Testo del documento
/---

Gli eventi catastrofici, si legge nel rapporto, sono passati da circa 100 all’anno negli anni Settanta del secolo scorso ai 400 all’anno nel ventennio dal 2000 al 2021. A causa di questi eventi il mondo ha perso il 5% del Pil agricolo annuo globale per un totale di 3.800 miliardi di dollari. La perdita di Pil agricolo sale fino al 10-15% nei paesi a reddito medio basso e basso e al 7% nei piccoli Stati insulari in via di sviluppo@, che si trovano principalmente nei Caraibi, nell’Oceano Indiano e nel Pacifico.

Esempi di disastri

Gli esempi recenti di catastrofi non mancano: lo scorso maggio Reliefweb, il servizio informazioni dell’ufficio Onu per gli affari umanitari, riportava@ che il Corno d’Africa ha avuto cinque stagioni consecutive di piogge scarse o assenti, cioè un’ondata di siccità che ha superato negli effetti e nella durata quelle del 2016/2017 e del 2010/2011.

Più di 13,2 milioni di capi di bestiame erano già morti in tutta la regione, causando la perdita di oltre 180 milioni di litri di latte dall’inizio della siccità e privando 1,4 milioni di bambini sotto i 5 anni della possibilità di consumare un bicchiere di latte al giorno, con gravi conseguenze per il loro status nutrizionale.

A novembre 2023, la regione si preparava poi a possibili inondazioni dovute fra l’altro al previsto arrivo di El Niño, un fenomeno climatico ricorrente che interessa in misure diverse quasi tutto il globo e che nel Corno d’Africa tende a provocare precipitazioni più abbondanti fra marzo e maggio.

Quanto poi alle catastrofi legate ai conflitti, un’infografica sui siti del Consiglio europeo e del Consiglio dell’Unione europea@ mostra come la guerra in Ucraina ha ridotto di un terzo la produzione di cereali nel paese e ha duramente colpito quella dell’olio di girasole, di cui l’Ucraina era il primo esportatore mondiale prima dell’invasione russa. «Le esportazioni ucraine, in particolare di frumento», si legge sul sito del Consiglio, «rivestono un’importanza cruciale per alcuni paesi asiatici e africani, che dal 2016 al 2021 hanno ricevuto il 92% del frumento ucraino».

\---

Materiale fornito

/---

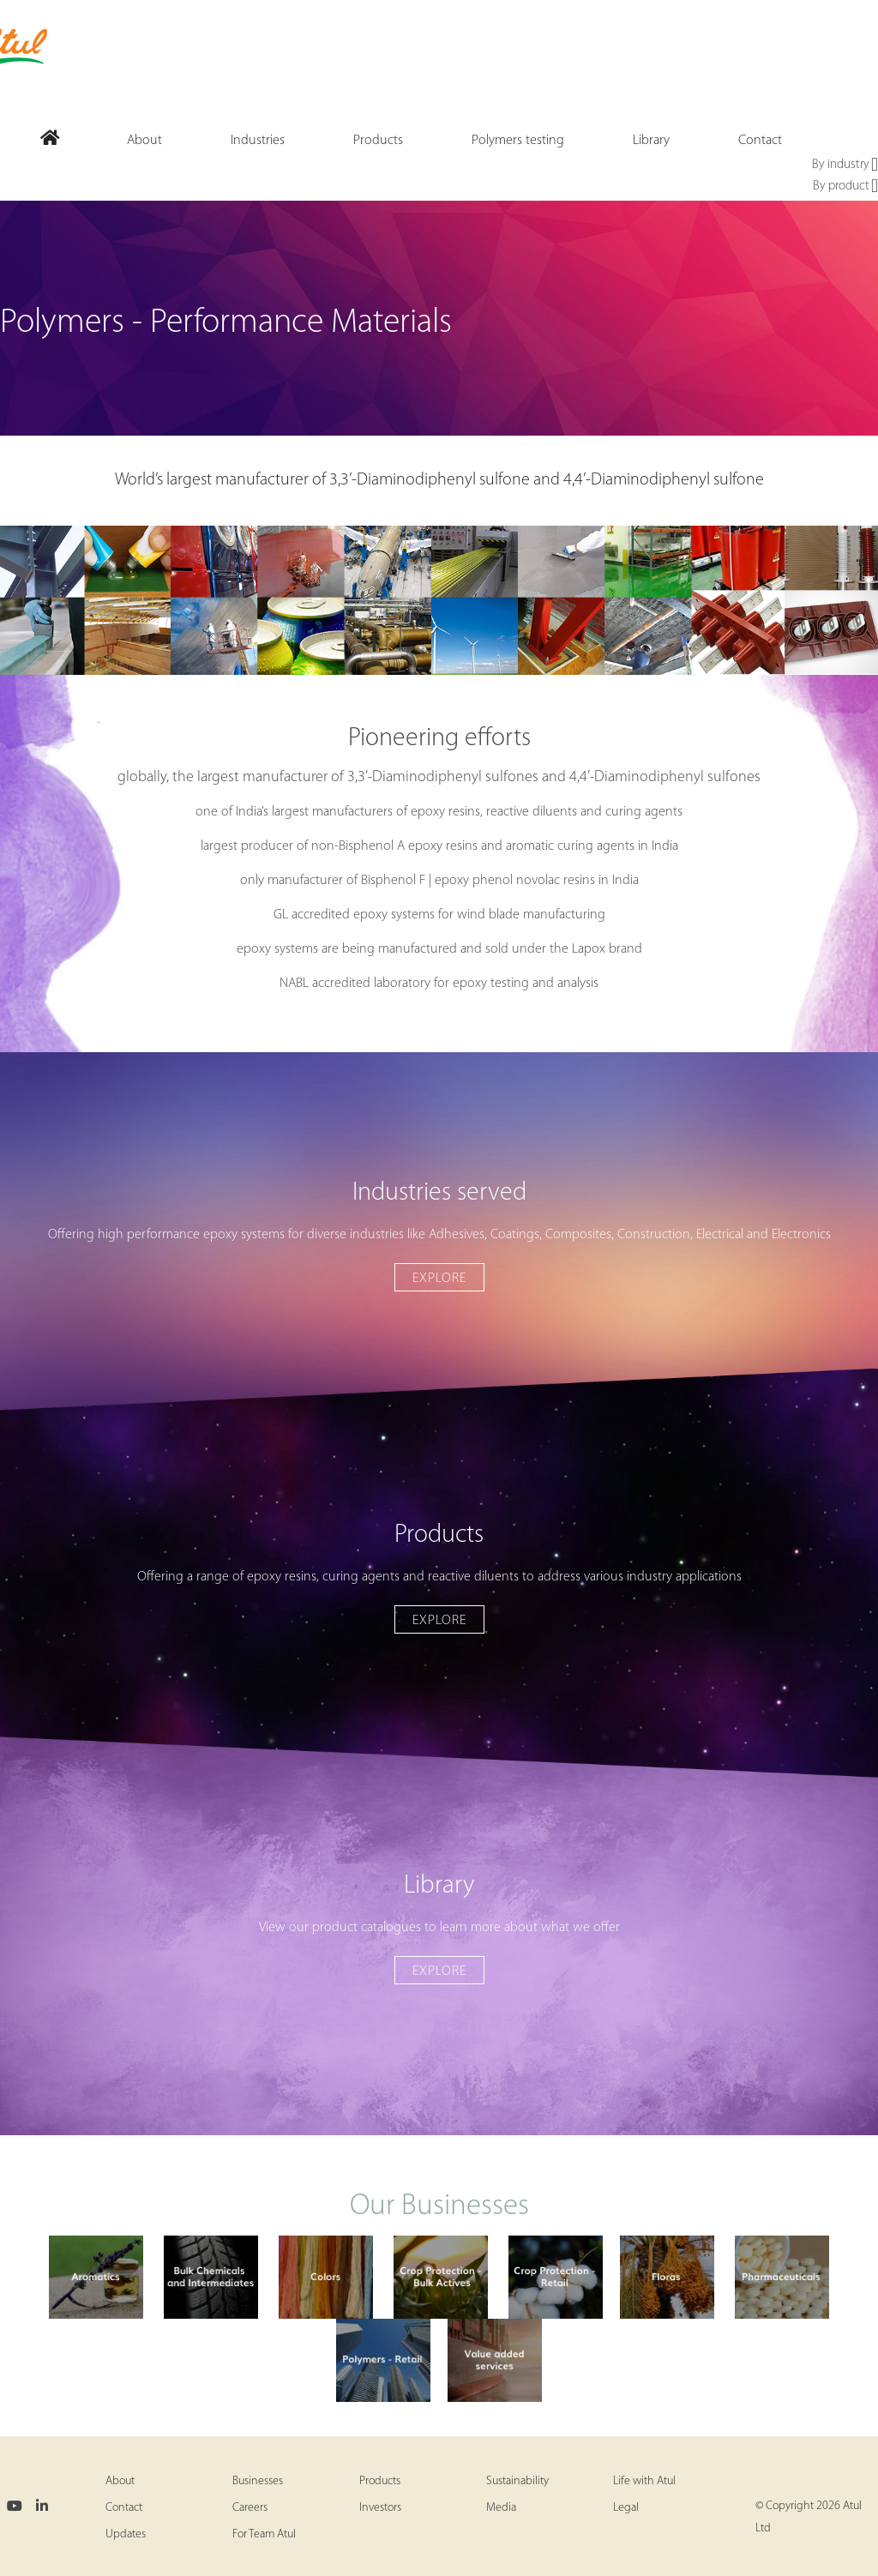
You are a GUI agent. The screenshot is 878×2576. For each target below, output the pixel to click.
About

\---

Compiti
1/ Secondo il testo sulle catastrofi e l'agricoltura, quanti capi di bestiame erano già morti nel Corno d'Africa a causa della siccità?
2/ Prosegui il testo sulle catastrofi e l'agricoltura, partendo subito dopo l'ultima frase riportata.

Risultati attesi
1/ Più di 13,2 milioni di capi di bestiame.

2/
Nairobi, Kenia. Agosto 04/2020. Hogar Familia Ya Ufariji. Huerta en Ngomongo. © Bruno Cerimele

Campagne, app e tecnologia contro lo spreco

Le iniziative per affrontare fame e cambiamento climatico stanno emergendo in tutto il mondo, scriveva nell’ottobre del 2022 Somini Sengupta sul New York Times in articolo dal titolo «Inside the global effort to keep perfectly good food out of the dump»@.

A Seoul, riportava Sengupta, i bidoni della spazzatura pesano automaticamente la quantità di cibo gettato nella spazzatura. A Londra, i negozi di alimentari non mettono più le etichette con la data di scadenza su frutta e verdura per evitare confusione su ciò che è ancora commestibile. La California impone ai supermercati di regalare il cibo invenduto ancora buono da mangiare invece di buttarlo.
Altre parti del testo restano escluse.